Date of Award

Spring 2022

Project Type


Program or Major

Computer Science

Degree Name

Doctor of Philosophy

First Advisor

Laura Dietz

Second Advisor

Dongpeng Xu

Third Advisor

Elizabeth Varki


Information Retrieval (IR) refers to obtaining valuable and relevant information from various sources in response to a specific information need. For the textual domain, the most common form of information sources is a collection of textual documents or text corpus. Depending on the scope of the information need, also referred to as the query, the relevant information can span a wide range of topical themes. Hence, the relevant information may often be scattered through multiple documents in the corpus, and each satisfies the information need to varying degrees. Traditional IR systems present the relevant set of documents in the form of a ranking where the rank of a particular document corresponds to its degree of relevance to the query.

If the query is sufficiently specific, the set of relevant documents will be more or less about similar topics. However, they will be much more topically diverse when the query is vague or about a generalized topic, e.g., ``Computer science." In such cases, multiple documents may be of equal importance as each represents a specific facade of the broad topic of the query. Consider, for example, documents related to information retrieval and machine learning for the query ``Computer Science." In this case, the decision to rank documents from these two subtopics would be ambiguous. Instead, presenting the retrieved results as a cluster of documents where each cluster represents one subtopic would be more appropriate. Subtopic clustering of search results has been explored in the domain of Web-search, where users receive relevant clusters of search results in response to their query.
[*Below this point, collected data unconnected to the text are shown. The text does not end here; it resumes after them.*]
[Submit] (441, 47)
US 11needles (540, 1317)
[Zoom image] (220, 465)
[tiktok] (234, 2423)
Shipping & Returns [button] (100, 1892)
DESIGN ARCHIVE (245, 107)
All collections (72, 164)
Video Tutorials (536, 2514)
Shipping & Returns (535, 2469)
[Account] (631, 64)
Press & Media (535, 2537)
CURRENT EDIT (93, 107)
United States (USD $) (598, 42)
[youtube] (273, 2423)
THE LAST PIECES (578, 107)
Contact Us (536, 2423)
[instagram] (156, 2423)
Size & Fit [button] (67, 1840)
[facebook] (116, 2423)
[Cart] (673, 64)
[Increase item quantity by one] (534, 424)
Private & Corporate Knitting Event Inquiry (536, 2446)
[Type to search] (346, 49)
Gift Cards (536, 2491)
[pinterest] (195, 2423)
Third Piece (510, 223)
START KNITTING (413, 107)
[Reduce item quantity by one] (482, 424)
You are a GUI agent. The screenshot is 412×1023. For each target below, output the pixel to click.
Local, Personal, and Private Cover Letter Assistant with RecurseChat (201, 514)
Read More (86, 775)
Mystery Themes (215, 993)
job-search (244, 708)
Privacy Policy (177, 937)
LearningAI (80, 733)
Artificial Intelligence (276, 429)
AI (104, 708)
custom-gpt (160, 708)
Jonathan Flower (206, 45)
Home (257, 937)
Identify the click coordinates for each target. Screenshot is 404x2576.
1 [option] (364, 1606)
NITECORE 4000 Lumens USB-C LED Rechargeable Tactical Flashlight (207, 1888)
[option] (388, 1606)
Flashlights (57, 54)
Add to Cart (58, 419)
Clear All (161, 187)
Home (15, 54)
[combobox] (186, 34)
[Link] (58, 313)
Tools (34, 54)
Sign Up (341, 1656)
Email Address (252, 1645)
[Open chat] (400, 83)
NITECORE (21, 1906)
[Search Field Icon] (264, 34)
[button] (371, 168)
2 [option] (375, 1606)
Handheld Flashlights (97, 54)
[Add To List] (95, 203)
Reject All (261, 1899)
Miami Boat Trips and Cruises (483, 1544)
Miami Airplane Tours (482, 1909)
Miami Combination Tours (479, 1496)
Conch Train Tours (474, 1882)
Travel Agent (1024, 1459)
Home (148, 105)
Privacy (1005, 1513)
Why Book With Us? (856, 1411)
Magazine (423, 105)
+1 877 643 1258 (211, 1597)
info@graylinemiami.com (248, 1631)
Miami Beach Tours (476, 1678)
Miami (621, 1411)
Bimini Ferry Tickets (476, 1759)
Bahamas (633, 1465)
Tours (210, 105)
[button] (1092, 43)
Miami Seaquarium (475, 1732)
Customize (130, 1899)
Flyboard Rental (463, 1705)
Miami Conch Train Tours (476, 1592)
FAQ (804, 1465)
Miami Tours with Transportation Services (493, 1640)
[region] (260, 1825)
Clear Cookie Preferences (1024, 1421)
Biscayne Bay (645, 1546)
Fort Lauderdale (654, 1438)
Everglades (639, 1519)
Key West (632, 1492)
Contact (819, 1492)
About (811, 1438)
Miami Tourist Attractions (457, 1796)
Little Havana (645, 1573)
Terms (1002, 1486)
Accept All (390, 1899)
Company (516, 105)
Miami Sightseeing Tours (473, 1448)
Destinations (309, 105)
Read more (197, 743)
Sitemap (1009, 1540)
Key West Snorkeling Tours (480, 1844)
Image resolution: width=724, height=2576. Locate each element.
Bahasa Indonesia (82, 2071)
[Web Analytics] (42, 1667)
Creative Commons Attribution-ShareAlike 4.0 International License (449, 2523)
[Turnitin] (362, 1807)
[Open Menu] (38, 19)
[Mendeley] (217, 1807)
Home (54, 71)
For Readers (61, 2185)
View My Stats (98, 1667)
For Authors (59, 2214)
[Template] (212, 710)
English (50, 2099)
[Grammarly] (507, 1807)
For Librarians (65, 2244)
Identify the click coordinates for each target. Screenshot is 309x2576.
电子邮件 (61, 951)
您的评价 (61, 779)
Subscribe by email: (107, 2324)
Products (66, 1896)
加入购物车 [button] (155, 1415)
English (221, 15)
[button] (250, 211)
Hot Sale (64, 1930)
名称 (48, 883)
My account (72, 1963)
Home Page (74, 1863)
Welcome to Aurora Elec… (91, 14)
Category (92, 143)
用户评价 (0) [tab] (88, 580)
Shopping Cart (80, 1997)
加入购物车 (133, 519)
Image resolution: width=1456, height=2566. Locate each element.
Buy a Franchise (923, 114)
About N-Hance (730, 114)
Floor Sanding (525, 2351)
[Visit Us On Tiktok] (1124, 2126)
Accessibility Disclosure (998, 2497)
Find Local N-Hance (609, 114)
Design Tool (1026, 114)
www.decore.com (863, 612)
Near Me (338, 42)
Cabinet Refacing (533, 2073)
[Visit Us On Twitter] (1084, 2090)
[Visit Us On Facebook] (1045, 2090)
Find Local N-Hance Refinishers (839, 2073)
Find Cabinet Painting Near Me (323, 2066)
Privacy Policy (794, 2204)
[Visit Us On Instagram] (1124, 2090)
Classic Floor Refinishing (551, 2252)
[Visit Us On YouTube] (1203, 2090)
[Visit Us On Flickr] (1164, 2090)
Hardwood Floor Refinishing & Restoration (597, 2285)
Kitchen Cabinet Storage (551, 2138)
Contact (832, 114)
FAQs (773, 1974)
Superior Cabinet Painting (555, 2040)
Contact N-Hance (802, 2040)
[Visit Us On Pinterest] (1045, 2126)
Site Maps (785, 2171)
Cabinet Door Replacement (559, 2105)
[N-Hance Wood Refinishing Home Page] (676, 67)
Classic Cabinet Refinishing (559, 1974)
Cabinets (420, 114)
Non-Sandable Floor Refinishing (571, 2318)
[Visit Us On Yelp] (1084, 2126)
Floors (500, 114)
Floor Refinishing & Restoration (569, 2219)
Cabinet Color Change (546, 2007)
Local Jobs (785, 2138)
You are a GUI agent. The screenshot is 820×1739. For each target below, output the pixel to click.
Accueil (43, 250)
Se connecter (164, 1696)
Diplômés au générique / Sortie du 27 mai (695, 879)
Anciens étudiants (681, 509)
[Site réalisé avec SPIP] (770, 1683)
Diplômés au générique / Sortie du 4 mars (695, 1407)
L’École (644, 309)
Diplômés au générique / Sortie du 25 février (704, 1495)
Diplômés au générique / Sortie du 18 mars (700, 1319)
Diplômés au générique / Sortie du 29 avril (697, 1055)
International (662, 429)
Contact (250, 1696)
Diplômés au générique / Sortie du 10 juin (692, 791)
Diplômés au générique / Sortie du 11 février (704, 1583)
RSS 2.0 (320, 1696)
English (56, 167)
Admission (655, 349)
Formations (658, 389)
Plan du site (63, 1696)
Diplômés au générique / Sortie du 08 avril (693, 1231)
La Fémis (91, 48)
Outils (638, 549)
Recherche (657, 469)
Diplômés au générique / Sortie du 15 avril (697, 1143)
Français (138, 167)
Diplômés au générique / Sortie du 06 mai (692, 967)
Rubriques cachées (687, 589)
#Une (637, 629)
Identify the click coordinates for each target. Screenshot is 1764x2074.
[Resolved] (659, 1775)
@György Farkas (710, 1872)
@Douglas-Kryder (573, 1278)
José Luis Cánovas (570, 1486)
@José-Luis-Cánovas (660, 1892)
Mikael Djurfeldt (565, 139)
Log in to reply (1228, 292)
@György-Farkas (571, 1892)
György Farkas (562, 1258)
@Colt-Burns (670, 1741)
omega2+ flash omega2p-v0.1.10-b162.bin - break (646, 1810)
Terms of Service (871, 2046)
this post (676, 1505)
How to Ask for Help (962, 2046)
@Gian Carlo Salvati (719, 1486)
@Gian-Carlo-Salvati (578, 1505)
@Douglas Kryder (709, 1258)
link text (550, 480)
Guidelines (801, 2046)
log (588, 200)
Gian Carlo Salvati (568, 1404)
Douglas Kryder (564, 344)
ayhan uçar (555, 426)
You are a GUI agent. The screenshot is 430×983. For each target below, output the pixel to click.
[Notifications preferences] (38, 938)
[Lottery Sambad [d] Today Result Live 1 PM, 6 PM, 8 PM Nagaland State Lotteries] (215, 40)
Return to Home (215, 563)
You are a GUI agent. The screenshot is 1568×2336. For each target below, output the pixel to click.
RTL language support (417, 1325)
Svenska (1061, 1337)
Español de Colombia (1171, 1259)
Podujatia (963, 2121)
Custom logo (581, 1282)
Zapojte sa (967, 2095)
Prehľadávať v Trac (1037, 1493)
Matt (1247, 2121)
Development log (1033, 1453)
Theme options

This thesis explores query-specific subtopic clustering that incorporates queries into the clustering framework. We develop a query-specific similarity metric that governs a hierarchical clustering algorithm. The similarity metric is trained to predict whether a pair of relevant documents should also share the same subtopic cluster in the context of the query. Our empirical study shows that direct involvement of the query in the clustering model significantly improves the clustering performance over a state-of-the-art neural approach on two publicly available datasets. Further qualitative studies provide insights into the strengths and limitations of our proposed approach.

In addition to query-specific similarity metrics, this thesis also explores a new supervised clustering paradigm that directly optimizes for a clustering metric. Being discrete functions, existing approaches for supervised clustering find it difficult to use a clustering metric for optimization. We propose a scalable training strategy for document embedding models that directly optimizes for the RAND index, a clustering quality metric. Our method outperforms a strong neural approach and other unsupervised baselines on two publicly available datasets. This suggests that optimizing directly for the clustering outcome indeed yields better document representations suitable for clustering.

This thesis also studies the generalizability of our findings by incorporating the query-specific clustering approach and our clustering metric-based optimization technique into a single end-to-end supervised clustering model. Also, we extend our methods to different clustering algorithms to show that our approaches are not dependent on any specific clustering algorithm. Having such a generalized query-specific clustering model will help to revolutionize the way digital information is organized, archived, and presented to the user in a context-aware manner.